Thursday, September 19, 2013

Martyr Zosimas the Hermit of Cilicia



The Martyr Zosimas the Desert Dweller lived during the fourth century. Once, while hunting, Dometian, the governor of Sicily, saw the Elder calmly and amiably conversing with the beasts around him.

Seeing the hunters, the beasts fled. They then interrogated the Elder, asking who he was and why he lived in the wilderness. The Elder answered that he was a Christian called Zosimas, and that he could not live in the city with the enemies of the Lord Jesus Christ. Therefore, he lived alone among the wild animals.

Then Dometian said threateningly: “If you worship the Nazarene, I shall subject you to fierce tortures at Nazareth, and you will renounce Christ.”

When asked what kind of magic he used to tame wild beasts, St Zosimas replied, “I am a Christian.” At Nazareth the tortures began. They tied the Elder head downwards, with a large stone around his neck, and they began to lacerate his body with iron hooks.

The torturers taunted the sufferer: “If the beasts do listen to you, tell one of them to come here, and then we will believe in your God.” The holy martyr turned to God in prayer, and suddenly a huge lion came forth.
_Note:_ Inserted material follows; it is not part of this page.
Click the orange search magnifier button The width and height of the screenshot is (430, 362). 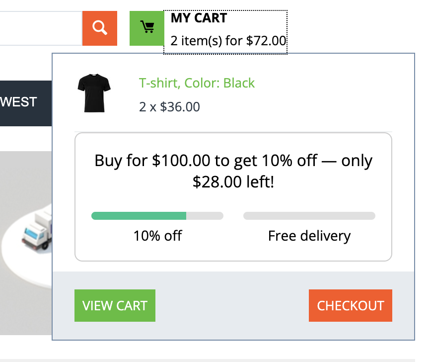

Everyone fled in terror, and the lion went up to the Elder, and began to lift the stone around the martyr’s neck with its paw in order to ease the suffering of the saint. The governor implored the martyr to keep the lion calm, and he gave orders to untie the saint, and to bring him to the emperor, but St Zosimas was already dead, having given up his pure soul to God.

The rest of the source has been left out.